Satellite attitude control using magnetic torquers and reaction wheels

In the last decades, access to space has become more affordable thanks to the introduction of CubeSat nanosatellites. Before launching a satellite into space, a dynamic simulator, such as an air bearing testbed, can be used to test its attitude control subsystems Hardware-In-The-Loop and to perform on-ground verifications. The goal of such a testbed is to be able to reproduce as faithfully as possible the space conditions. Mockups that represent nanosatellites by including all the features a spacecraft has, such as sensors and actuators, can be used as well. Magnetorquers and reaction/momentum wheels are usually used as main actuators because of their reduced dimensions. These actuators can be tested in such facilities to prevent in-orbit failures. The following thesis work is divided into two main parts. In the first one, using a MATLAB/Simulink, software is realized to simulate the attitude and orbit dynamic of a spacecraft equipped with reaction wheels and magnetic actuators, considering the major external disturbances on a LEO orbit. The simulator is used to study the case in which one of the 3 reaction wheels fails and how the spacecraft could recover the attitude with the use of 3 orthogonal magnetorquers. The desaturation phase of the wheel, using the magnetorquers, has been studied as well. An automatic control law for both tasks has been studied and implemented in the simulator, showing good results.

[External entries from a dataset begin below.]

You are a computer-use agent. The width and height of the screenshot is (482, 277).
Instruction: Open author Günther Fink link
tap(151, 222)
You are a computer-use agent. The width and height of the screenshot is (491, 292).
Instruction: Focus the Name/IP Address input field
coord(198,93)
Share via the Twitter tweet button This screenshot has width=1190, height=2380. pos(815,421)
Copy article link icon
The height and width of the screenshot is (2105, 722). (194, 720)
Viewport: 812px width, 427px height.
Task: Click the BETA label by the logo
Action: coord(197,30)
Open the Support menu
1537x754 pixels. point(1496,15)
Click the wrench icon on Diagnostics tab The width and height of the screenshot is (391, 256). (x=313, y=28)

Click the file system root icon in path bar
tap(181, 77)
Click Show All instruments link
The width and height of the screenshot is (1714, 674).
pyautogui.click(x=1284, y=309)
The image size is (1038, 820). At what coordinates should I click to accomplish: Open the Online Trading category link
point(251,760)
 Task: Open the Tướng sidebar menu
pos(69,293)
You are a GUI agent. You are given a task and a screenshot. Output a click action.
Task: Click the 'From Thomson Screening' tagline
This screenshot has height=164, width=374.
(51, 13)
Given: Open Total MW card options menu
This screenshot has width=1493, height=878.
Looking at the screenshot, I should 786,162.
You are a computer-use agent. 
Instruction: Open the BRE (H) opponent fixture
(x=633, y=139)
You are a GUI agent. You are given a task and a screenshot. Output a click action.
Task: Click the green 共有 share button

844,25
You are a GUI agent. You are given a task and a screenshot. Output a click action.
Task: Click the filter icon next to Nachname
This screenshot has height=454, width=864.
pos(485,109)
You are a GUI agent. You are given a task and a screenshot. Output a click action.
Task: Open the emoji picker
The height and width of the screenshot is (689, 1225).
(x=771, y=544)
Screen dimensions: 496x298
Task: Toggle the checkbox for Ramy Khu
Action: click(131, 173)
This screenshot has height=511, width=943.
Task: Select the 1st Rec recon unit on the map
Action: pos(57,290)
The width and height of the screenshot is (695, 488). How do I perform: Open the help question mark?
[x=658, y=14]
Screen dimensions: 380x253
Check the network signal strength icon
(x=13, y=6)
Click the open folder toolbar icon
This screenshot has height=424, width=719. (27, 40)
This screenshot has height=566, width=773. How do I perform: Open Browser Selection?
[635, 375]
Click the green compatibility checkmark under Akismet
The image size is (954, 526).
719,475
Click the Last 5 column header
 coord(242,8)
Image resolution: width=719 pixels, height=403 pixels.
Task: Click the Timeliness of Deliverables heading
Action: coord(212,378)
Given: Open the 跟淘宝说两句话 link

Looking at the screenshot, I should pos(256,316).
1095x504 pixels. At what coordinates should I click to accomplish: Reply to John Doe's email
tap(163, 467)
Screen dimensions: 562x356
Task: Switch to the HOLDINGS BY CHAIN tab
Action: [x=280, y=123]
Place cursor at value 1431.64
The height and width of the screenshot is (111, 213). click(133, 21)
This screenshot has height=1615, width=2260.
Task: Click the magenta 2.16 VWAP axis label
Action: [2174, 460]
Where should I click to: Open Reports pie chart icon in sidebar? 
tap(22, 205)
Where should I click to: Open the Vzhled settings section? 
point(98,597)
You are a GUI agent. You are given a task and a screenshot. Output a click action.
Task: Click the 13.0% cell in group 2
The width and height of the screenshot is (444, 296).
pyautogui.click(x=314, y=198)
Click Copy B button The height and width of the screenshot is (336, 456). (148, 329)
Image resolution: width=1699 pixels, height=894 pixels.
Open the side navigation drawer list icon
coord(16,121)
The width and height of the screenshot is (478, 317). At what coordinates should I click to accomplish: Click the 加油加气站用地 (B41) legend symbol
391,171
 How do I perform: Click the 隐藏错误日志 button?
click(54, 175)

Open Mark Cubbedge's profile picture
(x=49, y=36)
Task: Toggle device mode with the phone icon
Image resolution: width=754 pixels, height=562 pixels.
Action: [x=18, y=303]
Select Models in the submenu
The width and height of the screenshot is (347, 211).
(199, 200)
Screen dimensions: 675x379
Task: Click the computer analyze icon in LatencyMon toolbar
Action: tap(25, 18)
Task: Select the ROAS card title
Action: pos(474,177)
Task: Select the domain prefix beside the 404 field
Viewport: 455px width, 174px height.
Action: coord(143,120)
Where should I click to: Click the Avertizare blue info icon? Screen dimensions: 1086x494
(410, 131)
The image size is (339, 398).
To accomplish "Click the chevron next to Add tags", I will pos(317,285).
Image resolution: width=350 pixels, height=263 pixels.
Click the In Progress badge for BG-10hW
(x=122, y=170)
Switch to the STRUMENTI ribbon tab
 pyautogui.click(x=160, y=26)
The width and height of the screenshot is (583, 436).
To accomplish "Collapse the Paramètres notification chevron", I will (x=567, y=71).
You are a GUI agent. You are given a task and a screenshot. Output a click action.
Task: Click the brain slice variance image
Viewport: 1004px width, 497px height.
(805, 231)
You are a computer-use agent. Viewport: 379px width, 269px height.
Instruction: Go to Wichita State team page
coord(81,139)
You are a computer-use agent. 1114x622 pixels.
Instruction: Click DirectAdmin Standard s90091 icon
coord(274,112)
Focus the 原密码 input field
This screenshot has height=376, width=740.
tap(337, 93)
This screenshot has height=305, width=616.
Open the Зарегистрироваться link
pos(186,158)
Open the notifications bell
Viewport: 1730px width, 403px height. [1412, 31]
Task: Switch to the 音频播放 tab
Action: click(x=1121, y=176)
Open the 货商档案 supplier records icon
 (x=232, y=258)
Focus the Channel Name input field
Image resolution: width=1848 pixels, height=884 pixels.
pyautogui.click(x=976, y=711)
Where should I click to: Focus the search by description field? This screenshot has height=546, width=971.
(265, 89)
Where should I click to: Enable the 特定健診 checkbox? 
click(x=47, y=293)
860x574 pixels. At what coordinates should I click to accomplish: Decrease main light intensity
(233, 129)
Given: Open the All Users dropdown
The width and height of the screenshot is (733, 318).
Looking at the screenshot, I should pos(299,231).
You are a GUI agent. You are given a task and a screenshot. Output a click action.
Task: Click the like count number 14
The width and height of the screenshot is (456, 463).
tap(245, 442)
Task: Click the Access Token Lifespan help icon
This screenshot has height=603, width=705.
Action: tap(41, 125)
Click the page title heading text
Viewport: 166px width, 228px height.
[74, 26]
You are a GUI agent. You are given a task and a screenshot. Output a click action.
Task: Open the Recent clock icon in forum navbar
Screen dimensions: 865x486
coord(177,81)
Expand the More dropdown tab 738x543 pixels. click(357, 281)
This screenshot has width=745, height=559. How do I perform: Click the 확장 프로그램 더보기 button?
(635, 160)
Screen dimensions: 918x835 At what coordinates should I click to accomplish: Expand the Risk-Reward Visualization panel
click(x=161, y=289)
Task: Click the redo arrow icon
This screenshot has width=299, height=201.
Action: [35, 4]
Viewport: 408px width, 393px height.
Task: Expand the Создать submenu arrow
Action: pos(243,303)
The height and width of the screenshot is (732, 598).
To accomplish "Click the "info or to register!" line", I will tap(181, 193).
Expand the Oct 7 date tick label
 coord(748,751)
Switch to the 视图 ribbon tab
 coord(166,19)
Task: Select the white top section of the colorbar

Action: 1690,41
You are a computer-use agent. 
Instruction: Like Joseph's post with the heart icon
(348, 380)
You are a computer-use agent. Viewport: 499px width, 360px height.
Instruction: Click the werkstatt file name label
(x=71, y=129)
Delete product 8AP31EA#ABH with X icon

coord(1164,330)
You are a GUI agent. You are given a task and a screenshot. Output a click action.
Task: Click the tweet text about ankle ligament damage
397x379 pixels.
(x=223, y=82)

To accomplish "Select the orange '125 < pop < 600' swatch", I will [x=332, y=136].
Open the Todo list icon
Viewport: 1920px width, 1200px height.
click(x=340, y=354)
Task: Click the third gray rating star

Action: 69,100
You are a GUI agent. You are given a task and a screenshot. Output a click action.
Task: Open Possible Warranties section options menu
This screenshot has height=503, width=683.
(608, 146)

In the second part of the thesis, the testbed in the CIRI Aerospace Laboratory and a 1U CubeSat mockup have been employed to test the studied control laws in the case of three magnetorquers and a momentum wheel. Prior to testing, the balancing process needed to reduce the disturbance torque was performed. Afterward, more tests on the detumbling phase were performed, changing the direction of the magnetic field, and test on the attitude control of the testbed was conducted, showing good results as well.